#### AIM OF THE TASK:
Once the line with "This screenshot has" is found in the data, output it and each following line exactly, up to and including the line with "Given: Click the green Εγγραφή τώρα button", and nothing before or after.

#### PROVIDED RECORDS:
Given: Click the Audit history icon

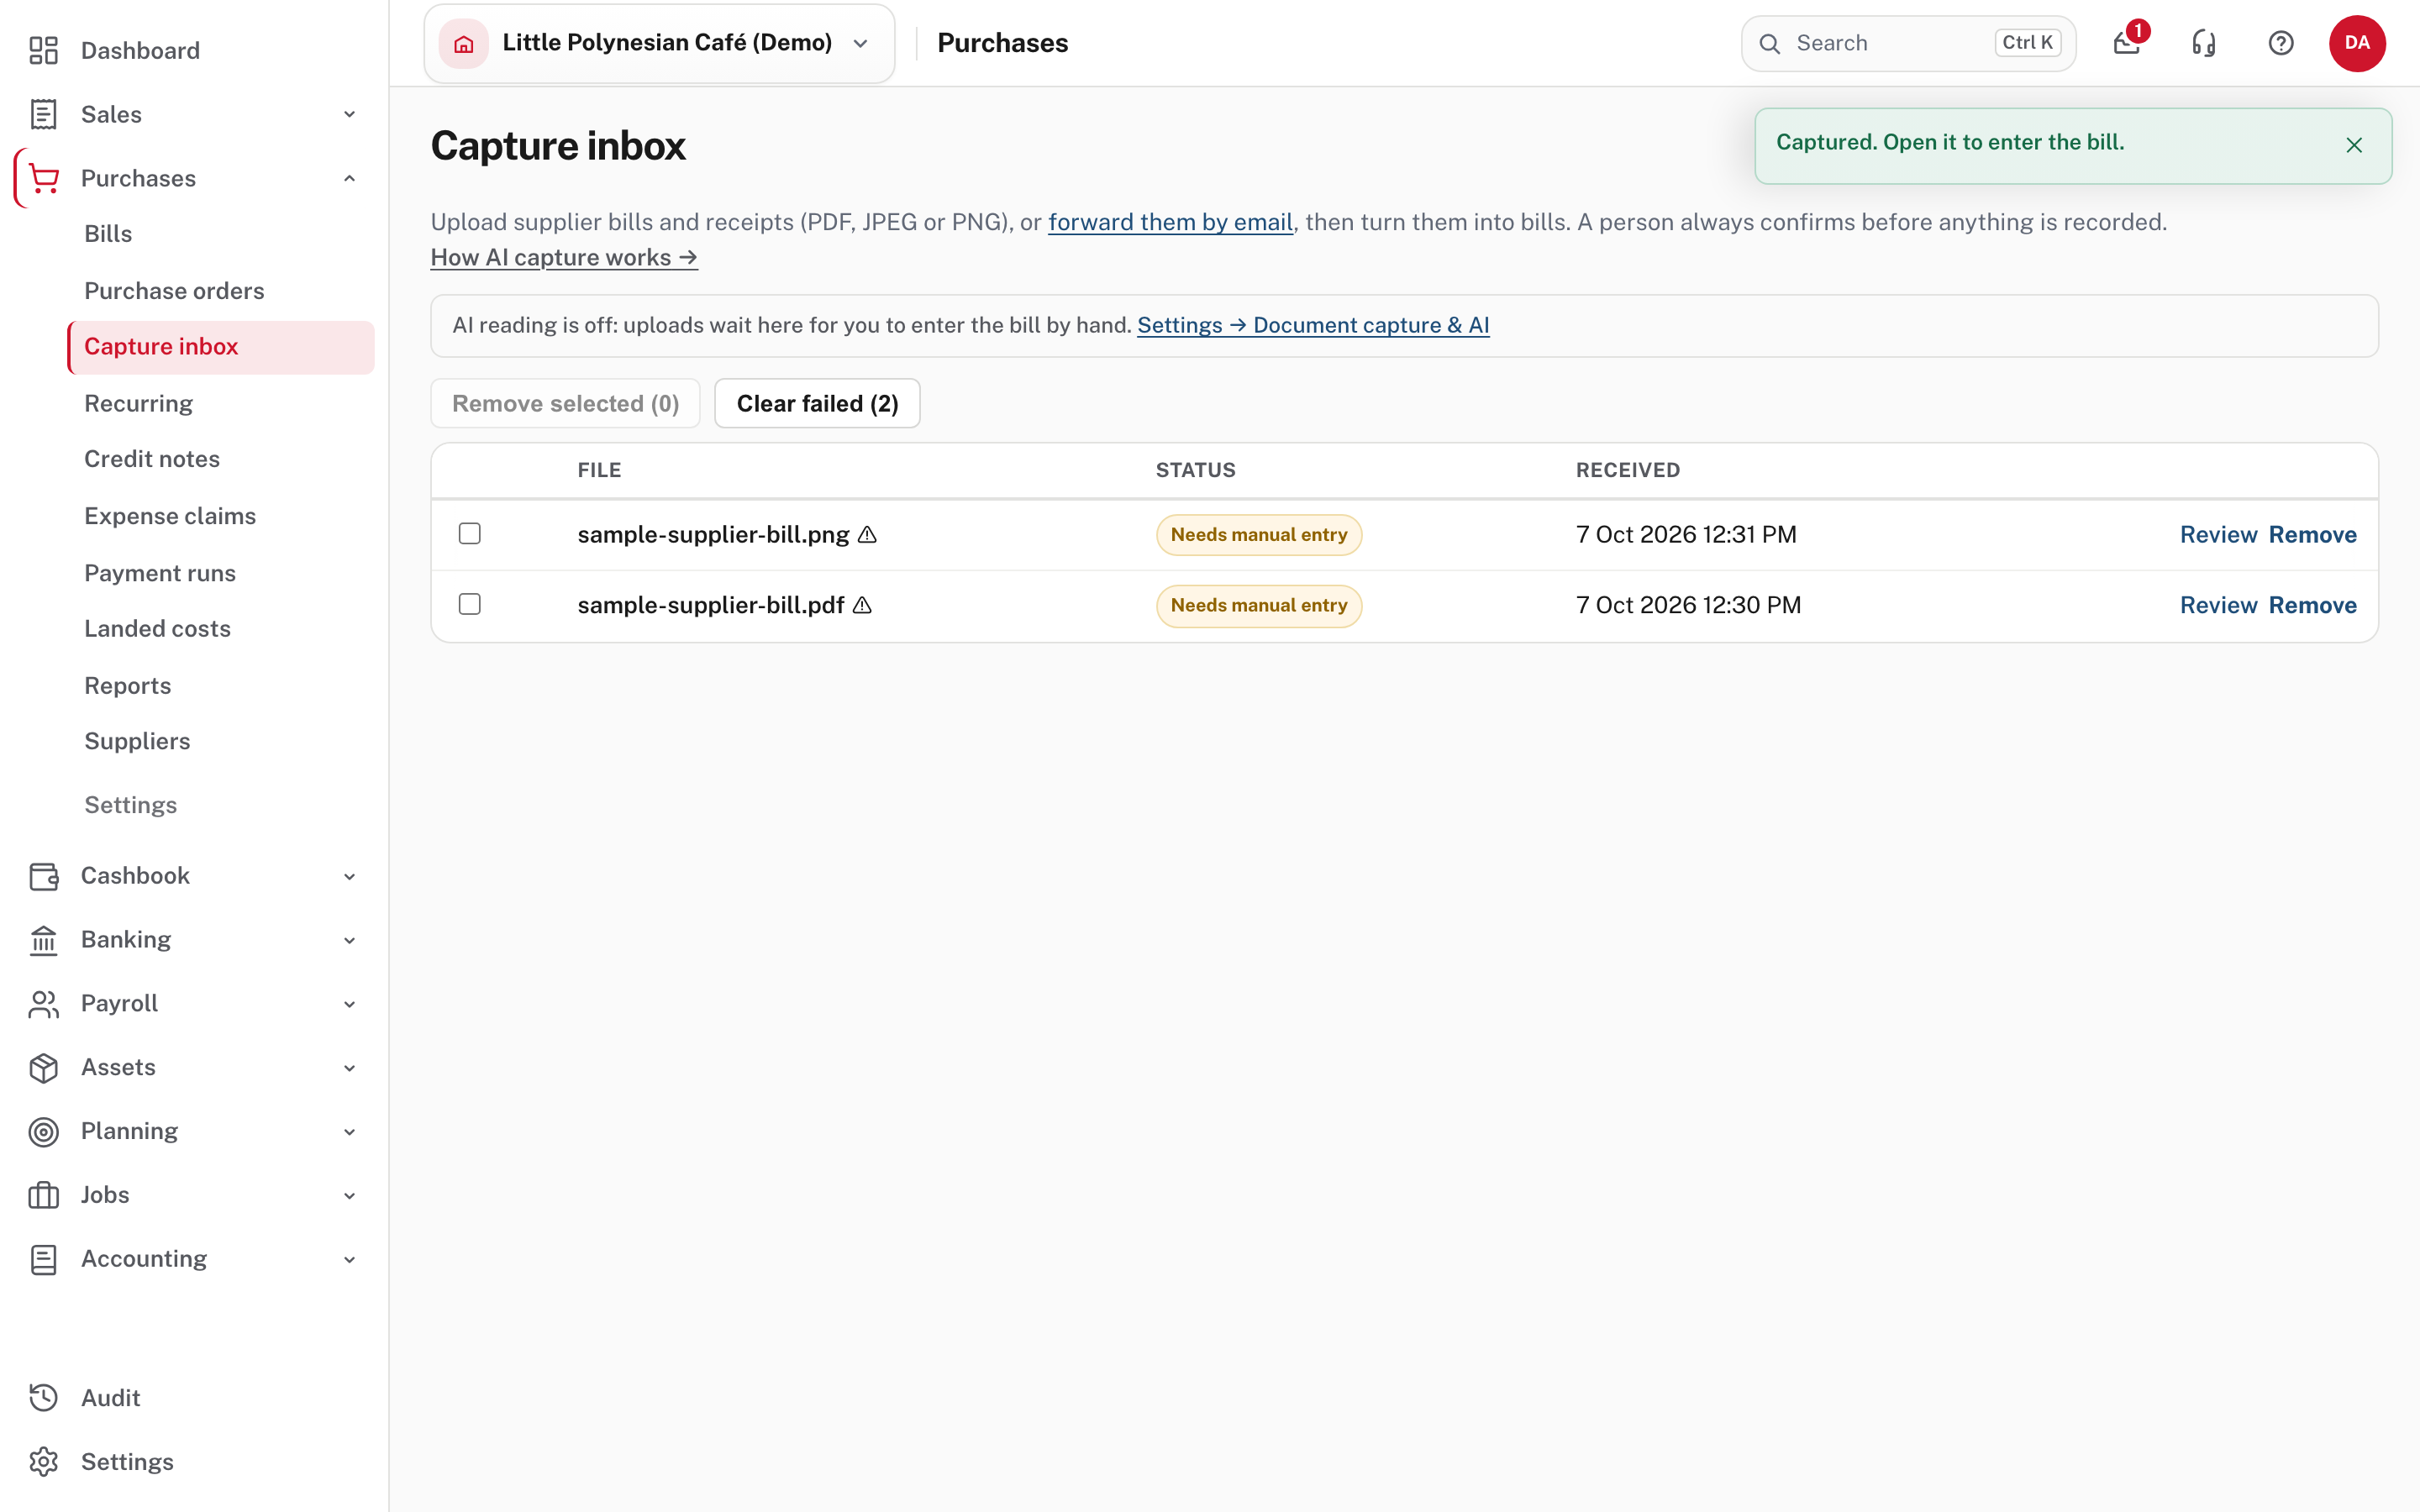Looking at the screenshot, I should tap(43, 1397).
* * *
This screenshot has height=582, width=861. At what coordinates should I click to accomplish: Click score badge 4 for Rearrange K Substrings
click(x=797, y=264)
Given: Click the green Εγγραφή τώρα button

#### REPLY TO THE TASK:
This screenshot has height=582, width=861. At what coordinates should I click to accomplish: Click score badge 4 for Rearrange K Substrings
click(x=797, y=264)
Given: Click the green Εγγραφή τώρα button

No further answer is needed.